Figure 3 – Selecting the right debugging configuration

Once you set the debug configuration file, press “Debug” button to initiate a debugging session. OpenOCD driver will communicate with the HiFive1 board to program the microcontroller. After code downloading, Freedom Studio IDE should present a screen such as the one in figure 4. You can then press resume button (F8) to resume code execution, run the program step-by-step, inspect variables, etc.

Figure 4 – Debug session successfully started

Running the program will result in a message to be sent through FE310G’s UART0. The UART is wired to the  serial-to-USB FTDI converter chip which will create a virtual comm port (VCP) on the host computer. You can use your preferred serial terminal program to communicate with the board, I chose moserial, which includes some interesting features such as ASCII/HEX transmission/receiving, file transfer, etc.

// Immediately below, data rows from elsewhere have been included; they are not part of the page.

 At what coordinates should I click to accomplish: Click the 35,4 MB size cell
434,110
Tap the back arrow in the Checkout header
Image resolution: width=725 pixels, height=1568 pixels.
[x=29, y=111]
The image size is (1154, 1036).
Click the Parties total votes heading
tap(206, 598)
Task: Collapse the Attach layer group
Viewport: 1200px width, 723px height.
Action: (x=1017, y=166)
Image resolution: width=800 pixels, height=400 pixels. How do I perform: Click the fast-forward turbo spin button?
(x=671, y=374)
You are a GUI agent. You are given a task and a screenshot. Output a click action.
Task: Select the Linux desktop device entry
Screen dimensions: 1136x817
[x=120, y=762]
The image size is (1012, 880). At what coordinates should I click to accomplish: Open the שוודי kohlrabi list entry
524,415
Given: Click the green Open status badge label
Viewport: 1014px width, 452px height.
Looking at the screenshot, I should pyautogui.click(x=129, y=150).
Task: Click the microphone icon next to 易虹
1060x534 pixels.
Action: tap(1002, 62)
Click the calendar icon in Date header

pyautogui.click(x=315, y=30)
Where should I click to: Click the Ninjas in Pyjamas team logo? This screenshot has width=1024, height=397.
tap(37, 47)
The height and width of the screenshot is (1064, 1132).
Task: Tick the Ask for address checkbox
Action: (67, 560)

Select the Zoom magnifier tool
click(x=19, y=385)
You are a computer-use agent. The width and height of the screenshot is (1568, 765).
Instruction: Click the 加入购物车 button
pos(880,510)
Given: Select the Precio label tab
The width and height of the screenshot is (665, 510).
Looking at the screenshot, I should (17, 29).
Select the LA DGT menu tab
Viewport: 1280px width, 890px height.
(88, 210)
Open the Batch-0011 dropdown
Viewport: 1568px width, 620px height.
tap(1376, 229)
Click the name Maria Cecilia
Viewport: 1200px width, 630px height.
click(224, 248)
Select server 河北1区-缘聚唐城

Figure 5 – RISC-V says hi!

Some important remarks about Freedom Studio debugging capabilities:

  1. Peripheral registers currently are not shown within peripherals view (making it useless). Right now, the only ways to inspect peripheral registers are by directly inspecting memory or by using a variable (such as a pointer) to map a peripheral register as a user variable;
  2. Scrolling down CPU registers beyond register x31 results in an error when the debugger tries to read non-existent CPU registers;
  3. Sometimes the debugger cannot communicate with the target microcontroller. In such cases, you must put the board into a safe boot mode by pressing the reset button one time and as soon as the RGB LED blinks green, press reset button again, the board will enter a safe mode where user code is not executed (RGB LED quickly fading red), allowing the debugger successfully communicating with the target microcontroller (see figure 6).

Figure 6 – Boot in safe mode

HiFive1 board

SiFive currently showcases its RISC-V silicon on a small and cheap board named HiFive1. It includes an FE310G microcontroller paired with a 128Mbit QSPI Flash memory (IS25LP128) which acts as program memory storage, a 16MHz oscillator (the main external oscillator) and a 32,768Hz oscillator (which feeds the internal machine timer).

Figure 7 – HiFive1 development board

The board includes Arduino headers which are connected to the FE310G by using three level shifters (they can be configured to work at 3.3 or 5V). The Arduino headers can be used to connect most Arduino shields to the board (excepting those which rely on A/D inputs which are not implemented on the FE310G).

An RGB LED is connected to GPIO 19 (green), 21 (blue) and 22 (red) and can provide simple feedback on applications. There are two onboard push-buttons, one for reset and the other for wake-up (it is connected to FE310G’s PMU wake-up input).

Finally, there is also an FTDI FT2232 USB chip which manages debugging and VCP communication.


RISC-V is a very nice platform with a powerful and flexible royalty-free instruction set, it is supported by major silicon manufacturers (such as Google, AMD, Qualcomm, Samsung, etc), has a nice open-source toolchain with a good IDE and also supports running Linux, FreeRTOS, etc.

RISC-V is being selected as part of several SoC projects and maybe, sometime in the future, we will see a major manufacturer releasing a commercial general-purpose microcontroller family.